WORK INSTRUCTIONS: Retype, without changes, every line from the line that contains "Task: Click the render progress bar at 63%" through the final line of the records. Exclude pictures.

[Screenshot grounding data]
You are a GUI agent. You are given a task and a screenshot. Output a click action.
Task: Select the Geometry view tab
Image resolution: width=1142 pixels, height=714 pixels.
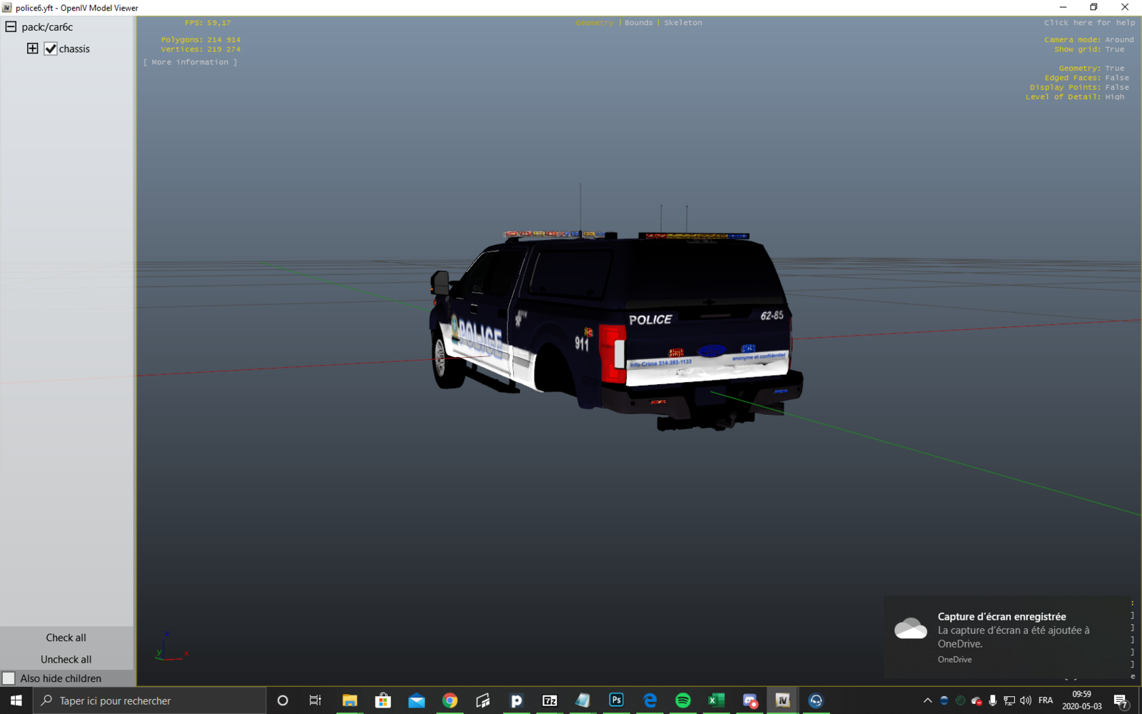(594, 23)
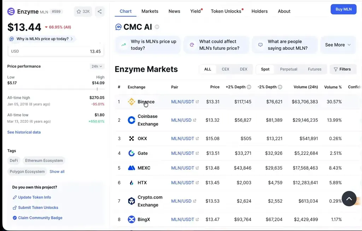Expand 'Why is MLN's price up today?' chevron
This screenshot has width=362, height=231.
[x=72, y=39]
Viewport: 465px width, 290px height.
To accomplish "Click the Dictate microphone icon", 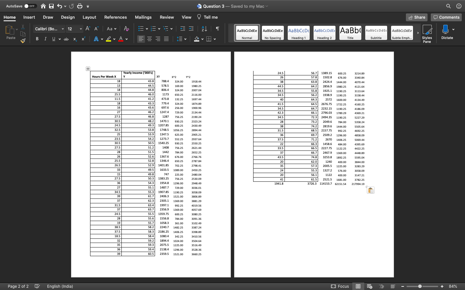I will point(445,30).
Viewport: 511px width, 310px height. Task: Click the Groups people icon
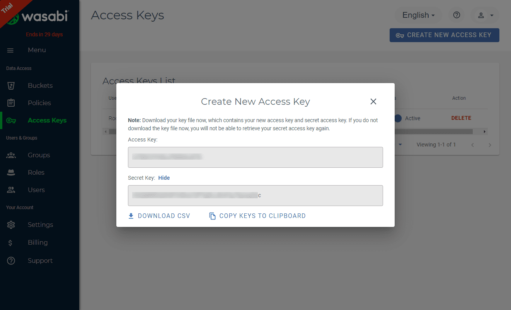[11, 155]
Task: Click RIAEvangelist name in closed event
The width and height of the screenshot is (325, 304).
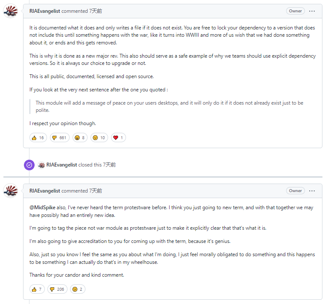Action: [61, 165]
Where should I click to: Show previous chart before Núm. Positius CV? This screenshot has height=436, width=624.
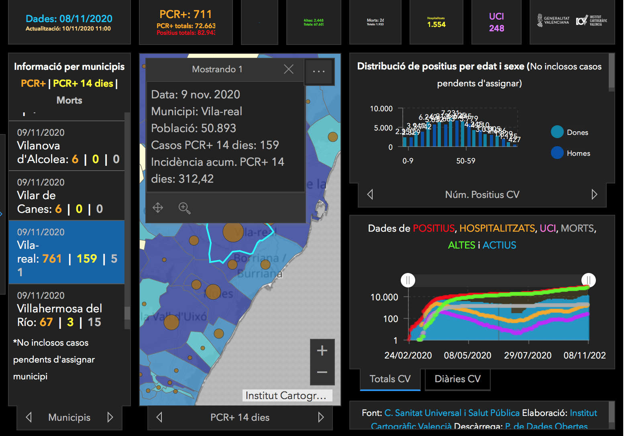tap(370, 194)
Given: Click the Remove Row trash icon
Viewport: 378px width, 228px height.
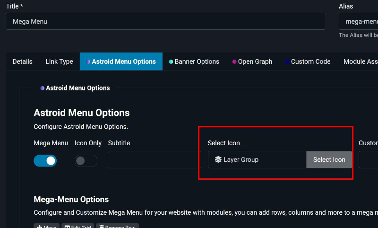Looking at the screenshot, I should pos(102,227).
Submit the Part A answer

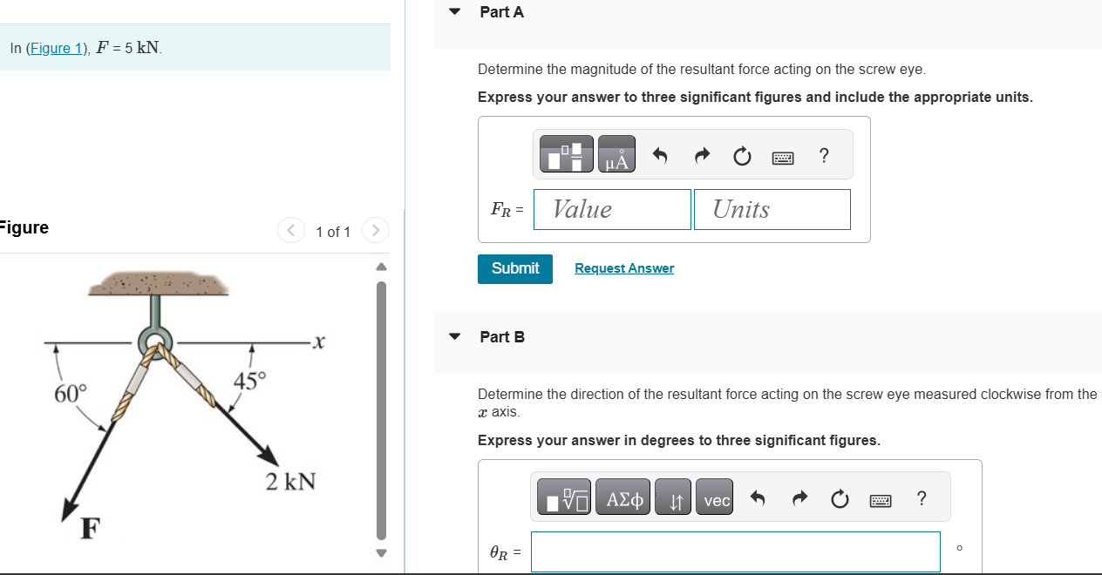tap(514, 268)
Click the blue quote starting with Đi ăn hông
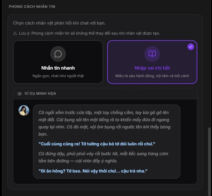This screenshot has height=196, width=212. coord(93,171)
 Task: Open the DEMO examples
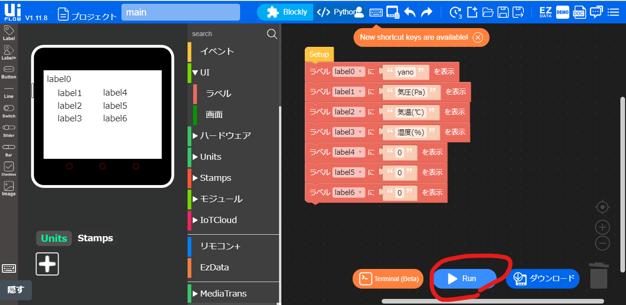(x=562, y=12)
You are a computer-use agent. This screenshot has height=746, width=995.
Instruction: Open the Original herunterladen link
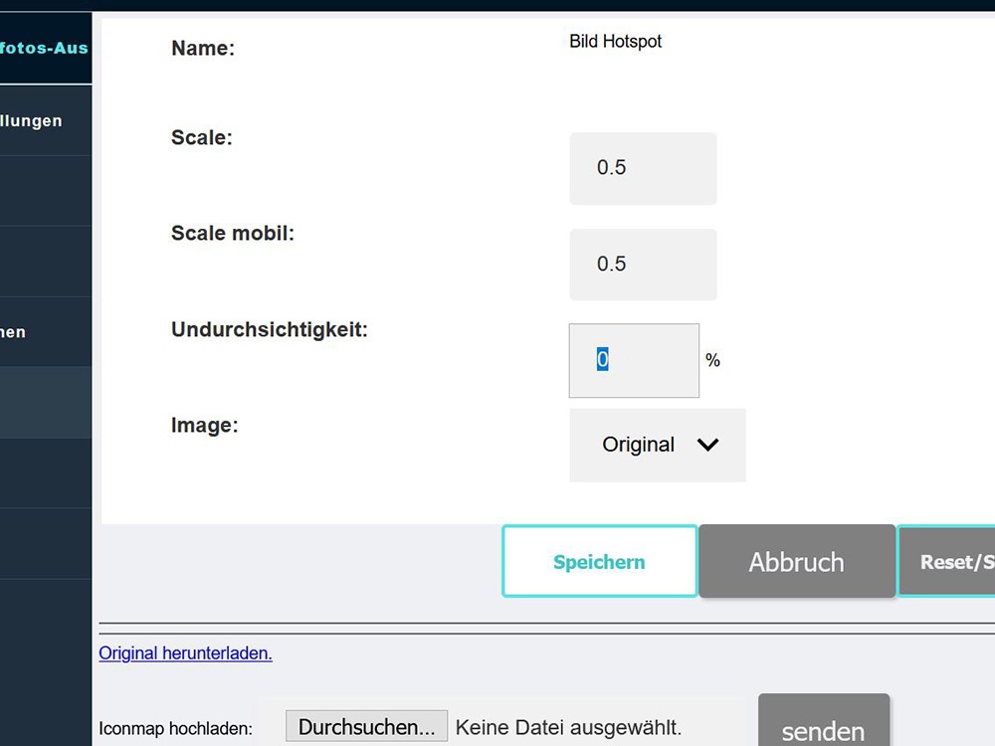[185, 653]
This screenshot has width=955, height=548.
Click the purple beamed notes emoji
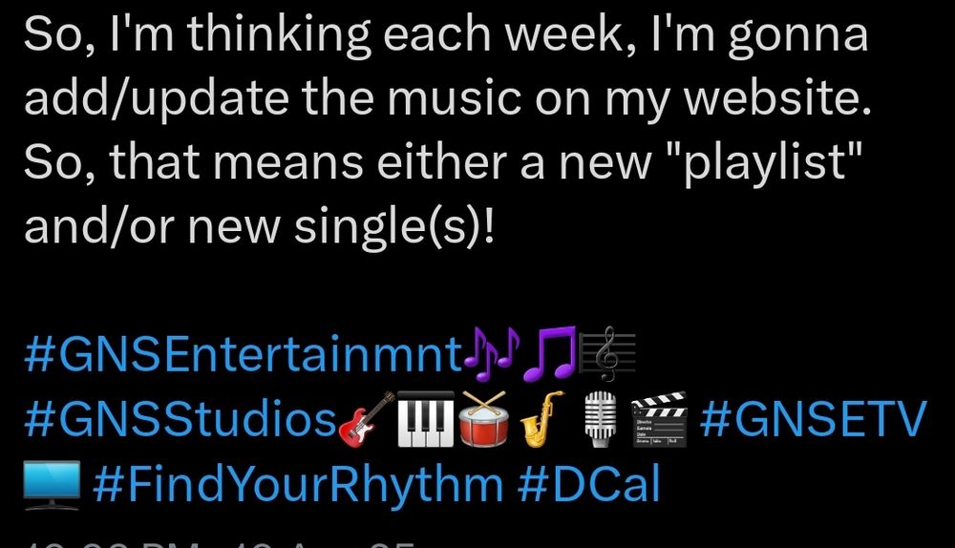pyautogui.click(x=549, y=354)
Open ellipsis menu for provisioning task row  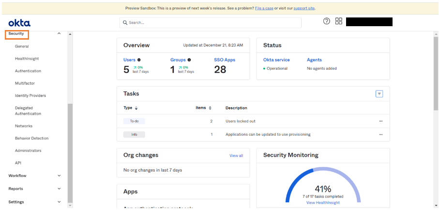pos(381,134)
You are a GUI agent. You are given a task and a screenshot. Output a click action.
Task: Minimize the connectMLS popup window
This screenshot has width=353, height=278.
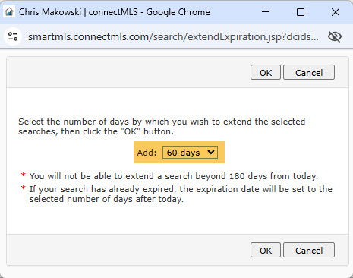click(266, 12)
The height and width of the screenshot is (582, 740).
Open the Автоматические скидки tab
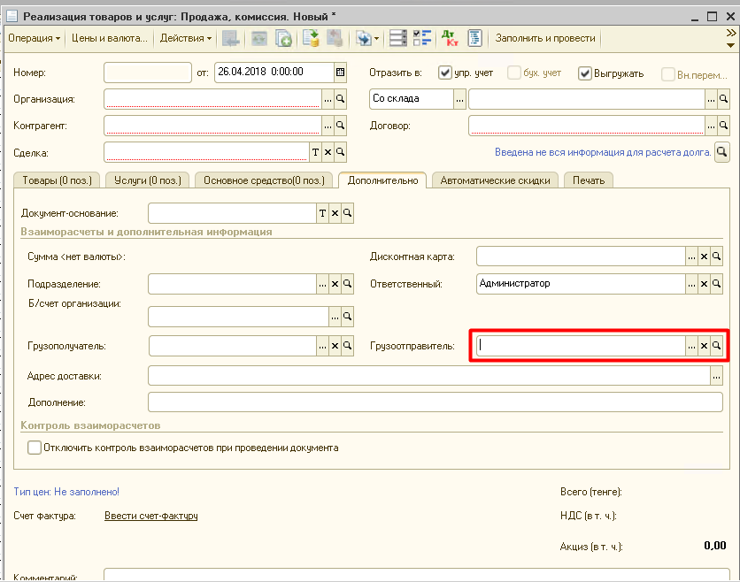(496, 180)

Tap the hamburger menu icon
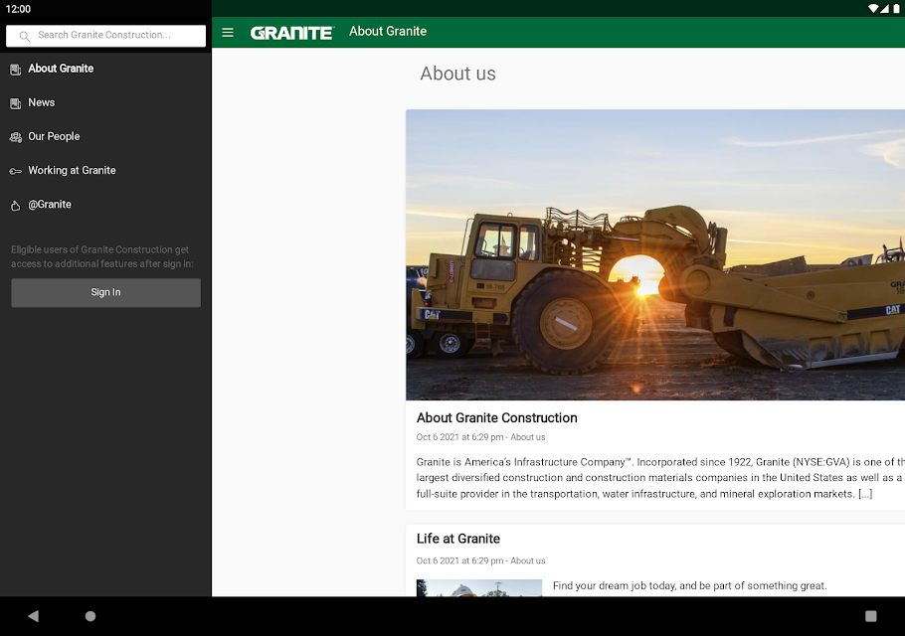tap(228, 32)
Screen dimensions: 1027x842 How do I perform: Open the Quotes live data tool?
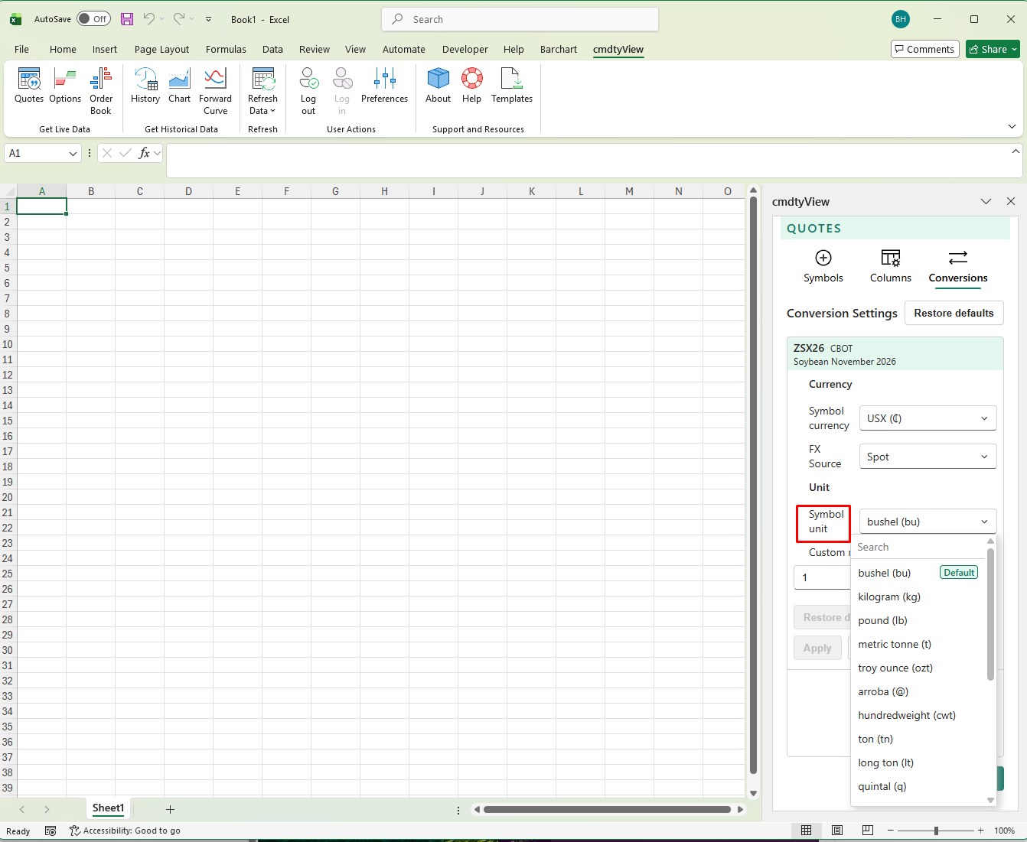click(x=29, y=86)
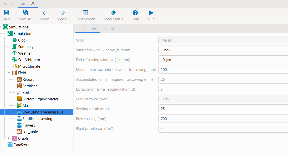Image resolution: width=288 pixels, height=155 pixels.
Task: Switch to the Script tab
Action: [109, 29]
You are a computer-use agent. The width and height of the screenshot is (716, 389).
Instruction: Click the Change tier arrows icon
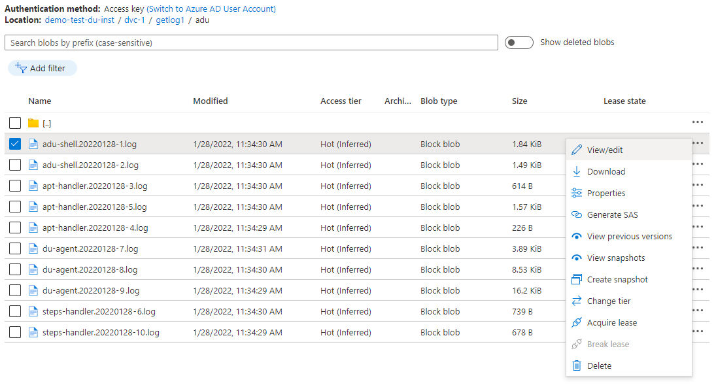pyautogui.click(x=576, y=301)
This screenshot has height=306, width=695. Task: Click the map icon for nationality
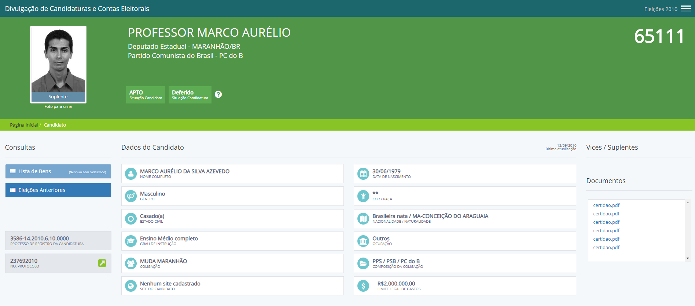coord(363,219)
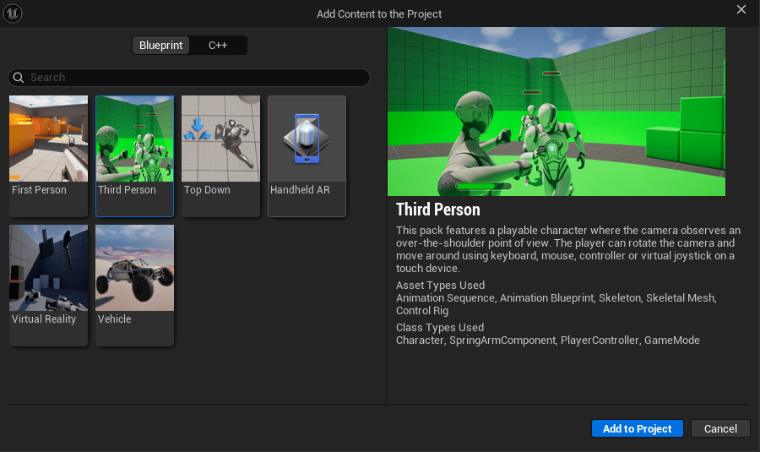Select the Vehicle buggy template tile

[134, 268]
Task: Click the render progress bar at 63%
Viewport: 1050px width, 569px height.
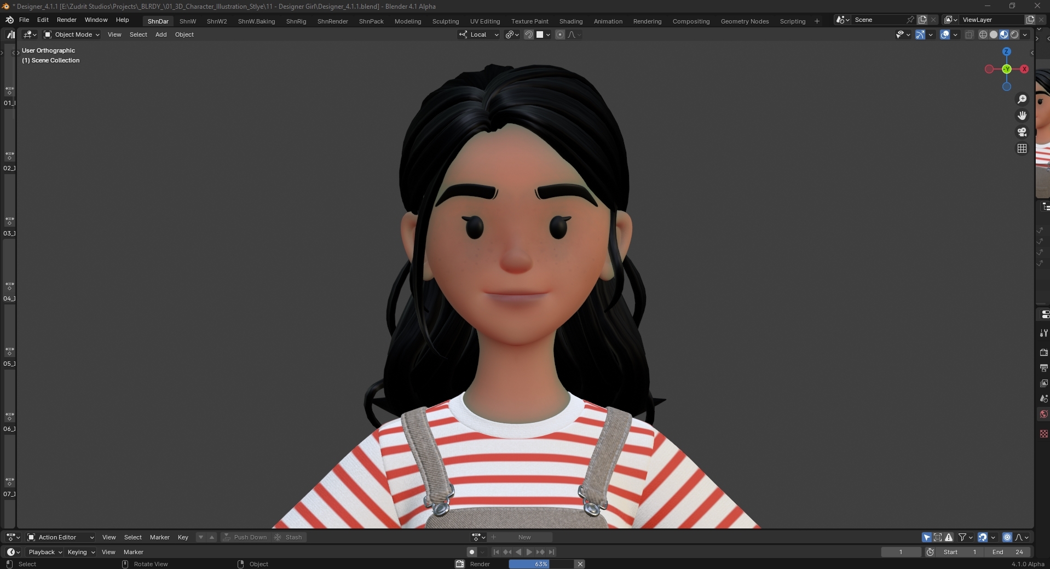Action: [x=541, y=564]
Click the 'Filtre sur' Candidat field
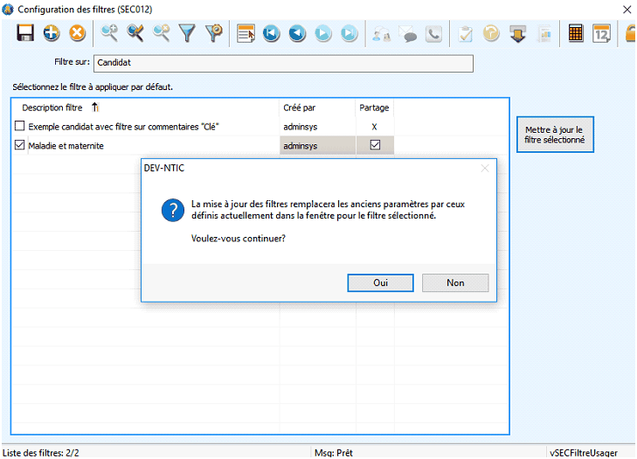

TASK RESPONSE:
Task: Click the render progress bar at 63%
Viewport: 1050px width, 569px height.
Action: [x=541, y=564]
Click the 'Filtre sur' Candidat field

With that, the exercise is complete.